Our recovery is underway and we are executing on our plan to complete this process and resume our growth. Our business model is sound and we have a clear and coherent long-term strategy to grow our product portfolio, develop our R&D pipeline, and efficiently allocate our capital. We recently completed a thorough evaluation of our short- and long-term executive incentive plans to better align our compensation with the interests of our shareholders. We expect these changes to become effective in 2010.

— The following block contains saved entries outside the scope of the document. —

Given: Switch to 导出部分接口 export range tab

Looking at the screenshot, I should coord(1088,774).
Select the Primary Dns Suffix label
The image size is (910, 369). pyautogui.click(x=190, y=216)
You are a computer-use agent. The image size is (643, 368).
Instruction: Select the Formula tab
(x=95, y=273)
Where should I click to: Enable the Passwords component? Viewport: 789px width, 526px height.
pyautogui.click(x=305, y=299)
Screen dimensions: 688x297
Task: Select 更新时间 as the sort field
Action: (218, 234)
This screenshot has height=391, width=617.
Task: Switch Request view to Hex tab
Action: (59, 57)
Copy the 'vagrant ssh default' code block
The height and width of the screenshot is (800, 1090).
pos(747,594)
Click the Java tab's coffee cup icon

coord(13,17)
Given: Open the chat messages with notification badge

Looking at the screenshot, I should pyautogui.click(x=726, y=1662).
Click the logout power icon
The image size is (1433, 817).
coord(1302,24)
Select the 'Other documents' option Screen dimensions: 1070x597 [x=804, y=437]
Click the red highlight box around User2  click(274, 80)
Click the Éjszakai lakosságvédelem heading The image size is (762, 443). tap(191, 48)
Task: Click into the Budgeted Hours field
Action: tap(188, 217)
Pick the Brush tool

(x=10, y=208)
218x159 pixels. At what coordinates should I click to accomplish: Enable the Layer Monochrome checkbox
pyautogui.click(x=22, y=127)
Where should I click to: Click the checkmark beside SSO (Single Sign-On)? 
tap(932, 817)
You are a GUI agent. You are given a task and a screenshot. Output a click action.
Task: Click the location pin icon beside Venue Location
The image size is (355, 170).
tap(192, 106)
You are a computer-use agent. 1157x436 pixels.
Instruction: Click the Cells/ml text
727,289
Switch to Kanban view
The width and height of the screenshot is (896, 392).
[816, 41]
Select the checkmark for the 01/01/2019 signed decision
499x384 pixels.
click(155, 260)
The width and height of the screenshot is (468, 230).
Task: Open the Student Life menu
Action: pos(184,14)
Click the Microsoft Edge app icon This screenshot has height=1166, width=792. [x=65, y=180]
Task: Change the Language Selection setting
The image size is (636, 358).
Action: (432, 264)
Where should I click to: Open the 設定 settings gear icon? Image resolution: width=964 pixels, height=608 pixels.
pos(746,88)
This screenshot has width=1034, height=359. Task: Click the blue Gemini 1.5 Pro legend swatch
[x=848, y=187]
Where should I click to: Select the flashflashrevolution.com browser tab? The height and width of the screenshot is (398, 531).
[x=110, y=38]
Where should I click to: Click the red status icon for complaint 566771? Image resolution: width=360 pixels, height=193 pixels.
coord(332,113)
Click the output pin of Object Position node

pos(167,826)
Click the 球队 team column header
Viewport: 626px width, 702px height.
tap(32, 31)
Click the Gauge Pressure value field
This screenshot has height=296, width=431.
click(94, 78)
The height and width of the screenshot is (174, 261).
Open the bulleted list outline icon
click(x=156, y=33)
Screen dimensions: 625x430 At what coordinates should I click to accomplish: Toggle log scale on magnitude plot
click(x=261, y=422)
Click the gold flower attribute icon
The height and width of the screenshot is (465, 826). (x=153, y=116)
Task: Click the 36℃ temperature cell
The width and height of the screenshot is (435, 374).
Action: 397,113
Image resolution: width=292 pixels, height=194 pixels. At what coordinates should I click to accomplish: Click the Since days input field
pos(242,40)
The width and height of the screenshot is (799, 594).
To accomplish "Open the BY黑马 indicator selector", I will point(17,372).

The employees at Genzyme take great pride in the company’s accomplishments over the past two decades and the difference we have made in the lives of patients around the globe. We are dedicated to making the changes and investments necessary to ensure the recent setbacks never occur again. We are executing on a comprehensive plan to build an organization that can sustain our tremendous productivity and innovation and drive our future growth.

Sincerely,


Henri A. Termeer	Robert J. Carpenter
Chairman and Chief Executive Officer	Lead Independent Director

This letter to shareholders contains forward looking statements regarding Genzyme’s future business plans and strategies, including without limitation its: expected timing for shipping Cerezyme; plans to implement processes to lower manufacturing risk; plans and expected timing for increasing bulk manufacturing capacity for Cerezyme, Fabrazyme and Myozyme and expanding fill/finish capabilities; plans to make investments in the organization, including expected timing for filling several senior manager positions; and expected timing for receiving FDA approval of 4000L Lumizyme (Myozyme). These forward looking statements are subject to risks and uncertainties that may cause actual results to differ materially from those forecasted. These risks and uncertainties include: that Genzyme encounters additional manufacturing problems due to any reason, including bacterial or viral contamination, mechanical failures, cell growth at lower than expected levels, and regulatory issues; that Genzyme is unable to obtain regulatory approvals for new manufacturing processes and manufacturing capacity in the expected timeframes or at all; that Genzyme is unable to attract or retain the personnel necessary to achieve its operational objectives; that Genzyme is unable to secure regulatory approval for 4000L Lumizyme (Myozyme) in the expected timeframe or at all; and the risks and uncertainties described in reports filed by Genzyme with the Securities and Exchange Commission under the Securities Exchange Act of 1934, as amended, including without limitation the information under the heading “Risk Factors” in Genzyme’s Quarterly Report on Form 10-Q for the quarter ending September 30, 2009. Genzyme cautions investors not to place substantial reliance on the forward-looking statements contained in this letter to shareholders. These statements speak only as of the date of this letter to shareholders, and Genzyme undertakes no obligation to update or revise these statements.